A contractor's sketch depicts the family acquatics center planned for the Army's Camp Humphreys in Pyongtaek, South Korea. (Courtesy of U.S. Army Corps of Engineers)

PYONGTAEK, South Korea — The U.S. Army has started work on a Family Aquatic Center at Camp Humphreys to feature pools for adults and tots, a volleyball court, refreshment area, covered stage, playgrounds and a spa, officials said.

“We’re going to construct an environment where the family can go and, anywhere from being able to have competitions with the 50-meter pool, diving competitions, all the way into the little tots being able to have a splash pool and playgrounds,” said Tim Masters, construction representative with the U.S. Army Corps of Engineers’ Far East District Pyongtaek Resident Office at Camp Humphreys.

Officials also are planning a new athletic field that will accommodate softball, soccer and flag football; the base’s Soldiers Field will be renovated and equipped for those three sports, Masters said.

At the aquatic center, soldiers and family members can spend time at a 50-meter, eight-lane competition swimming pool.

Linked to that pool will be a four-meter-deep diving well with two one-meter springboards and one three-meter springboard, Masters said.

“Then we’re going to have a recreational wading pool that will have the open flume, which is basically water falls,” he said. “It’s going to include two tube slides. One of them is going to be ... about one-and-a-half-stories high, and the other is going to be about one story high.”

But an additional pool will have “kiddie slides,” he said. “And we’ll have a resilient-floor recreation playground area for the other kids as well.”

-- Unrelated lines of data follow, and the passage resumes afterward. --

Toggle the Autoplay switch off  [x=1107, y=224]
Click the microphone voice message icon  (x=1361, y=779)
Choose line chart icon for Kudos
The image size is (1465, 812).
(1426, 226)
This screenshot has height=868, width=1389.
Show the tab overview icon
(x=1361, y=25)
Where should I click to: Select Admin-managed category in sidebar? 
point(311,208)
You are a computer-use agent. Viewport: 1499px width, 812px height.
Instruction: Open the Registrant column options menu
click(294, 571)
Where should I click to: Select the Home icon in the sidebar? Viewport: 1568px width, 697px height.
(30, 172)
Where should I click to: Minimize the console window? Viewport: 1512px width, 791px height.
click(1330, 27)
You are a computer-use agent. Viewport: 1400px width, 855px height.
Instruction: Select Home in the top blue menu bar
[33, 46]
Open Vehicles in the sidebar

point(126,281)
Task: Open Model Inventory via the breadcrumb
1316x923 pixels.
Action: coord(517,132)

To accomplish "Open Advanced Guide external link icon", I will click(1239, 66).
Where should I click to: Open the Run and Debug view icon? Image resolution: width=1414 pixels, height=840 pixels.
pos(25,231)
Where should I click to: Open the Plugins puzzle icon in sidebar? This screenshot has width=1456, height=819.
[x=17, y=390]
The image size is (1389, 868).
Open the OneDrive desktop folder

The flooring is “the ‘spongy’ tile,” he said, “so that the kids are less prone to getting hurt.”

The volleyball court will have the same resilient flooring.

And there’ll be a concession area “where you can get your refreshments and what have you,” Masters said.

Also planned is a whirlpool spa of more than 10 feet in diameter.

“It’s going to complete the package,” he said. “Giving everybody something to look at, giving everybody something to do. So you’re not just pulling the kids in.”

The multipurpose field will consist of a conventional softball field with an outfield that also can be used for soccer or flag football. Electronic scoreboards, score booths, dugouts, accessways for the handicapped, and parking also are scheduled.

The Yojin Industrial Company Ltd. is carrying out the work under contract with the U.S. Army Corps of Engineers.

The aquatic center, slated for completion in June 2006, will be directly behind the base bowling alley and Nitewatch club, on the north side of the installation. It will cost more than $7 million.

The athletic or “multipurpose” field, being built directly inside the base’s main gate, will cost just more than $3.5 million.

The Soldiers Field renovation is to start in December and finish by June 2006. Upgrading the field, on the southeast side of the base, will cost about $2 million, Masters said.